About this Event
1520 Middle Drive, Knoxville, TN 37996
https://www.eecs.utk.edu/On the Limits of Data Poisoning Attacks
Abstract
Current machine learning models, trained on large amounts of data from untrusted sources, are susceptible to data poisoning attacks. Contrary to the commonly perceived devastating impact of these attacks, this talk aims to demystify the actual limits of two types of data poisoning: indiscriminate, which compromises model performance globally, and subpopulation, targeting performance on specific subgroups. To address this, I will first introduce an empirical poisoning attack that is applicable to both indiscriminate and subpopulation objectives, demonstrating its state-of-the-art performance and establishing tighter lower bounds on poisoning limits. Second, I will explore how certain characteristics of subpopulations correlate with the success of the best-known attacks, noting that some groups naturally resist poisoning. Third, I will delve into how the distributional properties of data affect the success of indiscriminate poisoning, identifying distributions that are inherently more robust to such attacks. This insight leads to new defensive strategies, such as leveraging improved feature representations to enhance robustness. Finally, I will also briefly discuss some of my future research plans.
Biography
Fnu Suya is a MC2 postdoctoral fellow at the Maryland Cybersecurity Center, University of Maryland, College Park. Previously, he obtained his PhD in computer science from the University of Virginia, advised by Professor of Computer Science David Evans and Visiting Assistant Professor of Computer Science Yuan Tian.
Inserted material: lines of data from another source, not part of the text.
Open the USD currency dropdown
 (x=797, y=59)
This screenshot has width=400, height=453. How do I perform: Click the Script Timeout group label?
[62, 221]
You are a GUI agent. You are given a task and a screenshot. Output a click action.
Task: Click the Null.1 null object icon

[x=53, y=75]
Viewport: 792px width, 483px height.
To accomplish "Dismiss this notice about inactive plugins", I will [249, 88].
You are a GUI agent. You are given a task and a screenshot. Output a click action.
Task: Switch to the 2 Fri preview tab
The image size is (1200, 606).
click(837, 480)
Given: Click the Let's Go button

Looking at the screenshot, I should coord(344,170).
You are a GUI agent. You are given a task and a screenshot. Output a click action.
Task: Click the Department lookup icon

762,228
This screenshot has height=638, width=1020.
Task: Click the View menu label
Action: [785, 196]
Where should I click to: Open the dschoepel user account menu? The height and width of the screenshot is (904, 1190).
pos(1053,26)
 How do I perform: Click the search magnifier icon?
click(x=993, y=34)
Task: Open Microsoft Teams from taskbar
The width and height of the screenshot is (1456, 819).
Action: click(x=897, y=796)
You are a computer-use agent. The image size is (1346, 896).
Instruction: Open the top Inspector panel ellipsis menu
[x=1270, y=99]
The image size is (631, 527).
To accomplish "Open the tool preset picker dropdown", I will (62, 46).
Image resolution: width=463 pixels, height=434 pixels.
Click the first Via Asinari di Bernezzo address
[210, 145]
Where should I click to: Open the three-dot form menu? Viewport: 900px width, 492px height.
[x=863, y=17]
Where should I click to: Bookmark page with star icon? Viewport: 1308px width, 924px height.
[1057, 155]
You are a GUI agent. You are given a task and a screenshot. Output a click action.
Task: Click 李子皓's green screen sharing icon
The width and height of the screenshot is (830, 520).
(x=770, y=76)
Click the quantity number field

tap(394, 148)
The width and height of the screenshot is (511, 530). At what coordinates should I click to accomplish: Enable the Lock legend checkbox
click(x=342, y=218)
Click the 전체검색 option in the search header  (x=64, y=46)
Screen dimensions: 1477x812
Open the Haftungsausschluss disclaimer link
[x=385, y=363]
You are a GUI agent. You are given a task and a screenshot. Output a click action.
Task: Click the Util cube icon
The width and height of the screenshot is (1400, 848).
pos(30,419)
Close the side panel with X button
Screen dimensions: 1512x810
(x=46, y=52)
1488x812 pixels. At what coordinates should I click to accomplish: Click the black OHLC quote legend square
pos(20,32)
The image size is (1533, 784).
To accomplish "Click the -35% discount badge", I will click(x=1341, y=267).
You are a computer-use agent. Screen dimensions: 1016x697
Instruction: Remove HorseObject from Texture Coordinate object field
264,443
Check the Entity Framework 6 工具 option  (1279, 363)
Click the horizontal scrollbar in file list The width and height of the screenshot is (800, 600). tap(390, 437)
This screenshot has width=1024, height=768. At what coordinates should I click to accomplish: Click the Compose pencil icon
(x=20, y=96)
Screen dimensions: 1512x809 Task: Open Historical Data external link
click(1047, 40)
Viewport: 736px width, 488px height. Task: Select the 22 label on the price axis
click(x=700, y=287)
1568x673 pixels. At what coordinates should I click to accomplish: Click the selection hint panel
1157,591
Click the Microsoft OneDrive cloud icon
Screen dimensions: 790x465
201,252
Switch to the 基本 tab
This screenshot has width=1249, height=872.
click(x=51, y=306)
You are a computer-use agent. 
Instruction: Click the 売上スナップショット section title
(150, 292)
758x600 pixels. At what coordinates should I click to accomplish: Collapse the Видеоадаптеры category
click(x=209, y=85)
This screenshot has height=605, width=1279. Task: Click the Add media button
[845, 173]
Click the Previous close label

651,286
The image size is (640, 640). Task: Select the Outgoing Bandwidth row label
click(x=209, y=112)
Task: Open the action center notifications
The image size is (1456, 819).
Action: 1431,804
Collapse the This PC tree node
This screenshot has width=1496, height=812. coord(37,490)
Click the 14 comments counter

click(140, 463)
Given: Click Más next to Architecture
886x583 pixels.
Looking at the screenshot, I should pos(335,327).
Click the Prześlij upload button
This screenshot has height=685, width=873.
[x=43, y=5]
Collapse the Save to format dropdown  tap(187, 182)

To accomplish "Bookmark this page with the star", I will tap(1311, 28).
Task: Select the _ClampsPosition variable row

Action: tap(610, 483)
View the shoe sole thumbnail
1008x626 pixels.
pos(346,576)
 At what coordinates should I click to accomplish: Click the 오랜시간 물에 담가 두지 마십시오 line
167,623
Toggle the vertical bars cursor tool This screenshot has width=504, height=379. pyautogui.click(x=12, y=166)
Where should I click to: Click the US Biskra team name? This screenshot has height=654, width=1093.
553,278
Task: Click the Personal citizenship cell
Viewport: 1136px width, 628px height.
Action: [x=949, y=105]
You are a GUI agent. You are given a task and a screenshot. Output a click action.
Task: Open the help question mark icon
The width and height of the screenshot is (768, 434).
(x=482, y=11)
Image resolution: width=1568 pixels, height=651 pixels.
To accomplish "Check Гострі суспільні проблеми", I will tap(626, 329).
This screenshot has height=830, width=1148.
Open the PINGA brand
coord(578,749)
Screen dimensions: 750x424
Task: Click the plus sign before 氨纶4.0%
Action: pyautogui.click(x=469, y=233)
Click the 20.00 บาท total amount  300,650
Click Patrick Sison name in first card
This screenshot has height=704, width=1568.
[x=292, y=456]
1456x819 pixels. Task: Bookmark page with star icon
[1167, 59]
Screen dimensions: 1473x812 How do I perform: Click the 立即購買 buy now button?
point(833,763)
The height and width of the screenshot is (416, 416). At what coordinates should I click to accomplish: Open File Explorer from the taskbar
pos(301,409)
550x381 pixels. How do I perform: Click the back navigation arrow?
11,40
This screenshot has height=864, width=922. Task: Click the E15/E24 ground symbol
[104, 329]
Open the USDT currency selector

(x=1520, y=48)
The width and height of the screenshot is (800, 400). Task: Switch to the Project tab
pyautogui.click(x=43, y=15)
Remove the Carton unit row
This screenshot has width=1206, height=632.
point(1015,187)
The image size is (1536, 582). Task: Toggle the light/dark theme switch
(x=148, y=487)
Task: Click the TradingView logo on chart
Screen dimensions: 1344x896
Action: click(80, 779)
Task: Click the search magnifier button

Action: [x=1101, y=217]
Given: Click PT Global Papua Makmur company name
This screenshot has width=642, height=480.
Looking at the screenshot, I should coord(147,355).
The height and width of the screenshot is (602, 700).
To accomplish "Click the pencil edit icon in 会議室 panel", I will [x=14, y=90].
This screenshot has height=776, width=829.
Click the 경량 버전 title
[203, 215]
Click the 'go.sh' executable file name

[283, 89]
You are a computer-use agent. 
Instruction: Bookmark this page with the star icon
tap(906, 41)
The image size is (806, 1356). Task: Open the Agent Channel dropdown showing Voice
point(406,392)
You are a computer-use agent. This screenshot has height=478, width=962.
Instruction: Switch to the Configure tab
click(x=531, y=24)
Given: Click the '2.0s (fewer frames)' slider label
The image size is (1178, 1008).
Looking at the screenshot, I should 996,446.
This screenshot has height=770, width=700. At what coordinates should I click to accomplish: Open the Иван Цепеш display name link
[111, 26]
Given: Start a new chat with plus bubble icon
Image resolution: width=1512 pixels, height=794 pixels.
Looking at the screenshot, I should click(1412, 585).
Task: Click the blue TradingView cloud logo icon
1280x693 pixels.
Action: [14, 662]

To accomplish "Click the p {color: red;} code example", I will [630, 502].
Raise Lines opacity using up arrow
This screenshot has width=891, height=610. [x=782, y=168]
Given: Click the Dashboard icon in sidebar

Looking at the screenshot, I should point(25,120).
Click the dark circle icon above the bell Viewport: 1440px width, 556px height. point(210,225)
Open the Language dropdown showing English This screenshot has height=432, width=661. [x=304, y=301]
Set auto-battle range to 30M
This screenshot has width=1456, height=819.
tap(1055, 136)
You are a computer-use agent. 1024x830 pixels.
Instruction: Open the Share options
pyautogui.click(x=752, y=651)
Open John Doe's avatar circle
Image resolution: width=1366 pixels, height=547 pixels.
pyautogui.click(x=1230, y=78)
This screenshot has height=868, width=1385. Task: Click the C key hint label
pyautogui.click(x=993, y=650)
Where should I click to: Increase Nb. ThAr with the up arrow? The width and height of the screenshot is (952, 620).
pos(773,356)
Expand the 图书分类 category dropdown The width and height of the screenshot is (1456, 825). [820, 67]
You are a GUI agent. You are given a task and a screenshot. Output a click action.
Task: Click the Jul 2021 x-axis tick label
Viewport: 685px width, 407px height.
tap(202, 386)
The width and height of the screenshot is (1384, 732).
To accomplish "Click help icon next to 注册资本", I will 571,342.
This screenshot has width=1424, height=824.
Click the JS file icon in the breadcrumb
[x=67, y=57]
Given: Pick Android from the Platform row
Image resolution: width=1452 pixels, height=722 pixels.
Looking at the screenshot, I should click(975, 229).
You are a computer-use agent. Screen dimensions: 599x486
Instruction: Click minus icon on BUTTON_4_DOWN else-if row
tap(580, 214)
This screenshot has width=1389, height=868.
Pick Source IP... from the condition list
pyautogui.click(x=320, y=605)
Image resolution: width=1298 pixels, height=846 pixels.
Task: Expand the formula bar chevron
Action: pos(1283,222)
His research area is in trustworthy machine learning and machine learning for security, with an interest in the realistic analysis of risks associated with deploying machine learning models in real-world scenarios, especially in contaminated training environments. Suya's work has been published in top-tier conferences, including Usenix Security, IEEE S&P, CVPR, ICML, and NeurIPS. He received a best paper award at the VISxAI workshop in 2022 and has been recognized as a top reviewer for ICLR and NeurIPS.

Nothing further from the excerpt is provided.